§ **Input data**:
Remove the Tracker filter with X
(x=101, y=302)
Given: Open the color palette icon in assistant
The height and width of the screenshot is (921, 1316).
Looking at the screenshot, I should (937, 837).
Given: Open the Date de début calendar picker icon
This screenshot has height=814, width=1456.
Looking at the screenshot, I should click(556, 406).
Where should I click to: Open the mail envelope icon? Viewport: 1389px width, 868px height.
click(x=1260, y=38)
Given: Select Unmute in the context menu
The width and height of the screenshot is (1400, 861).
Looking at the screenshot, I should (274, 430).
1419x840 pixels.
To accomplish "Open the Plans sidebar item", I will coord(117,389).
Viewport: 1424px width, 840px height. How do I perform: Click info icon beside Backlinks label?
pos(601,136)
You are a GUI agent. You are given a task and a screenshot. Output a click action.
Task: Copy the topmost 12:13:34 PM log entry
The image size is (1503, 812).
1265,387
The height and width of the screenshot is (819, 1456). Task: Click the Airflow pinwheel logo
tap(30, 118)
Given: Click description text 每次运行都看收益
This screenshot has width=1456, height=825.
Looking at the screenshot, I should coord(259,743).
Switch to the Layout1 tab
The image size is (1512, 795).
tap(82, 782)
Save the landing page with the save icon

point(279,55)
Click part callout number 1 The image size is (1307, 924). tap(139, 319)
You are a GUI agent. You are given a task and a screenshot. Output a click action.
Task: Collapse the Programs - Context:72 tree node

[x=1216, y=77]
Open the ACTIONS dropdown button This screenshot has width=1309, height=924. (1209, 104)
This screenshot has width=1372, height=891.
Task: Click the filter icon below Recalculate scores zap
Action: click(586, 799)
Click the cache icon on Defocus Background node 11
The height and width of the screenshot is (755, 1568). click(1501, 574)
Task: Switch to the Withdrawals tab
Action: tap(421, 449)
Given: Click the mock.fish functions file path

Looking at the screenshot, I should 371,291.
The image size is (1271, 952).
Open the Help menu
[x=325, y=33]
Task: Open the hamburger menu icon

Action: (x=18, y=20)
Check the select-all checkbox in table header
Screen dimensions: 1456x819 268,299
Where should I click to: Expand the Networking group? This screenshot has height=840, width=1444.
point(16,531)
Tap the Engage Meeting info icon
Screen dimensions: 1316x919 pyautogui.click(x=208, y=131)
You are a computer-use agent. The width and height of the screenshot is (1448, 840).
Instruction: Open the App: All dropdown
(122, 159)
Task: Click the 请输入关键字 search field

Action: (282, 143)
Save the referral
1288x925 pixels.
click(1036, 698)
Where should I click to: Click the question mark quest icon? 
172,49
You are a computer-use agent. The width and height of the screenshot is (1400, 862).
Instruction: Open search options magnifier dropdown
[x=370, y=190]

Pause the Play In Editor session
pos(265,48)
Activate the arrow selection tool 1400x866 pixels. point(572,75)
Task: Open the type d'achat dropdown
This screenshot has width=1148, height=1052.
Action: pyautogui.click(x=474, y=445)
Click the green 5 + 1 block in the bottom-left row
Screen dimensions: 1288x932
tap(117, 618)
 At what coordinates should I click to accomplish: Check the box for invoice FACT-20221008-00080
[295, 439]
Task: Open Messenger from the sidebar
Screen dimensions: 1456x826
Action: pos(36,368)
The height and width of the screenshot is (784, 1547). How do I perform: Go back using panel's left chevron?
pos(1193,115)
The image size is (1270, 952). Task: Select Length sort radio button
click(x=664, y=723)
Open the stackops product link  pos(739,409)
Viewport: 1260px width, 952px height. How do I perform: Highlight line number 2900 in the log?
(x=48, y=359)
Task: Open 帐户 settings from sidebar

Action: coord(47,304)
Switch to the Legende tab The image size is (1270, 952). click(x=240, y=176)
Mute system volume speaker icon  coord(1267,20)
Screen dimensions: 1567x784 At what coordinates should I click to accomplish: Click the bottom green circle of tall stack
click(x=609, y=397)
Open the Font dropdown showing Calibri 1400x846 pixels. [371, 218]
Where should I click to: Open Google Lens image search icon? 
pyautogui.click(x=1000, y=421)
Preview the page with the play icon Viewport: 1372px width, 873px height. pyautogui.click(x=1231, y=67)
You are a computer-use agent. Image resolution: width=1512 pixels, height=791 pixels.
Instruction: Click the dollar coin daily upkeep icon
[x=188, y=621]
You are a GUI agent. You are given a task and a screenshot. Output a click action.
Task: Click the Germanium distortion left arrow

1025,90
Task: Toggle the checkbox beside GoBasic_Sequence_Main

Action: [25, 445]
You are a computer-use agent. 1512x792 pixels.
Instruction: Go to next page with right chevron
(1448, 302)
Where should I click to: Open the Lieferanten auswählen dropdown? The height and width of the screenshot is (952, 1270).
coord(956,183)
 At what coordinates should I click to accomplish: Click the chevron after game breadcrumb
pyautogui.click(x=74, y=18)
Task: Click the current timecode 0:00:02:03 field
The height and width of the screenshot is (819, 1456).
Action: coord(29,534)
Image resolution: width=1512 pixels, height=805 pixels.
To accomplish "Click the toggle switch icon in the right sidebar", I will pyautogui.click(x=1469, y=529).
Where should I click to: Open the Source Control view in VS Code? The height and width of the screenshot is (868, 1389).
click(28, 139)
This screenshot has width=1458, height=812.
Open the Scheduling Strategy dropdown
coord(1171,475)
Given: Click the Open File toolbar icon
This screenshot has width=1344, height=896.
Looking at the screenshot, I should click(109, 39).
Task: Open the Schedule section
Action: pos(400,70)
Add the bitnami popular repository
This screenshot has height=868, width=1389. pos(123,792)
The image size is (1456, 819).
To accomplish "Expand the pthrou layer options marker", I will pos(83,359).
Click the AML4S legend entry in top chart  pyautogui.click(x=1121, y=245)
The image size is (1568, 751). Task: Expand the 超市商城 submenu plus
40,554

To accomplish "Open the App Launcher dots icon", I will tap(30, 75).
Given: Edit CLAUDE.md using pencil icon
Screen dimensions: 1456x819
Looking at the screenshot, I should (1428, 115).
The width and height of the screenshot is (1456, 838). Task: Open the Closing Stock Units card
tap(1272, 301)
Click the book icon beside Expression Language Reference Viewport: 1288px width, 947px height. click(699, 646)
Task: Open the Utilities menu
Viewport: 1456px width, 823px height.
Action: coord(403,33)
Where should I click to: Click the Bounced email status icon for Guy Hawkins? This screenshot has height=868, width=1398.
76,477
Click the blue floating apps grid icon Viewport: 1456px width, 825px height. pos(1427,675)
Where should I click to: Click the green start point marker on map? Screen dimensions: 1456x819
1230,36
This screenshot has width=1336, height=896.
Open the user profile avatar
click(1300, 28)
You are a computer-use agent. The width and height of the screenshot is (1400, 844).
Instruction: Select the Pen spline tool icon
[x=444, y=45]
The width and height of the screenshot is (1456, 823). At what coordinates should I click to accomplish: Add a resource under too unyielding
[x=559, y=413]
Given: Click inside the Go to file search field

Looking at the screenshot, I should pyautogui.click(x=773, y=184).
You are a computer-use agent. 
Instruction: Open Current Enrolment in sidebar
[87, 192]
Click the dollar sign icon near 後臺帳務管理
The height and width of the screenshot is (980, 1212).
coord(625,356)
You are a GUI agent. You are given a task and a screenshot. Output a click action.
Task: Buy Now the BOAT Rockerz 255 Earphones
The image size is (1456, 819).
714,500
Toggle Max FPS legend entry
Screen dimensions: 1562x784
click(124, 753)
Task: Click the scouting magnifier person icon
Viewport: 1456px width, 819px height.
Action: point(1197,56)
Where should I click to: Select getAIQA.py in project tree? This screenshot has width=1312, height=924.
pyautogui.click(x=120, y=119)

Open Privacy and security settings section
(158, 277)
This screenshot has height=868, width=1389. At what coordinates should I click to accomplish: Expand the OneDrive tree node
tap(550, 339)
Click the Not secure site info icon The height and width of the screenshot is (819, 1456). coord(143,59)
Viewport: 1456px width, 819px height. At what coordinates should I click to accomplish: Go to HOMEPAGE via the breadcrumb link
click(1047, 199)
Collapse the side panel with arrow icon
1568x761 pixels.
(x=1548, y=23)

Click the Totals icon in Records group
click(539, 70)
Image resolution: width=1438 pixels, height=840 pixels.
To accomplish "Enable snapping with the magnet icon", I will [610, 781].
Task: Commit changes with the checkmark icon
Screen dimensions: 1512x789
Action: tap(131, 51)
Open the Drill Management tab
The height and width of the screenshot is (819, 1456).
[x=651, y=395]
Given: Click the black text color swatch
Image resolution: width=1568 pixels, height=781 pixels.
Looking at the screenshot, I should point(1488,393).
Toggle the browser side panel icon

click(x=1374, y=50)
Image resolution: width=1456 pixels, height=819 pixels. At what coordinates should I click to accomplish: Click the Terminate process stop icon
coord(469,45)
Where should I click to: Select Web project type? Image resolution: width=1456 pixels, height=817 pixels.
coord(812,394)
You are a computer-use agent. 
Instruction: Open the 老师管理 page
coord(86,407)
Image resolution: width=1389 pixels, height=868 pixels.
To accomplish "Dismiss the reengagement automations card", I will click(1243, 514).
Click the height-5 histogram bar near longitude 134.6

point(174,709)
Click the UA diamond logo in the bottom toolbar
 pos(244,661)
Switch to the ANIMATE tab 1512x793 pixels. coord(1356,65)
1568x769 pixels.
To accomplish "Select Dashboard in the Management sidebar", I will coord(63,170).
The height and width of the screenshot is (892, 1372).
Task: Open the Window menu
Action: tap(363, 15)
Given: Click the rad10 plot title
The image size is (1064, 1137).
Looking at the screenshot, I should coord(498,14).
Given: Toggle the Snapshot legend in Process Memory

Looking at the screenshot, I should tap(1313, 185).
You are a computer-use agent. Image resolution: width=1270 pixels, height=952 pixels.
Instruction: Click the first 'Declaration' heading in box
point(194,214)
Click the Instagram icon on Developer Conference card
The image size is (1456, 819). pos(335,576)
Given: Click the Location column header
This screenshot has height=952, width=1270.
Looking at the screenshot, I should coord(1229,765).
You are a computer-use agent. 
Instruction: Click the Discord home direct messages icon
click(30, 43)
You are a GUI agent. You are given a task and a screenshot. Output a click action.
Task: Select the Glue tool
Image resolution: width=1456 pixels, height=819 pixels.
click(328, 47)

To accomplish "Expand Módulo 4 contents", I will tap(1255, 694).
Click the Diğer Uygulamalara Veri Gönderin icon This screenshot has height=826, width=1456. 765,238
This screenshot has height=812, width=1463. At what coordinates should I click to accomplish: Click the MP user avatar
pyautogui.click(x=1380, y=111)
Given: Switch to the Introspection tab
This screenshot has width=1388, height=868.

§ **What the exercise asks**: Return every line of the material in which the word "color" is found.

§ **Completed exercise**:
Given: Open the color palette icon in assistant
Given: Click the black text color swatch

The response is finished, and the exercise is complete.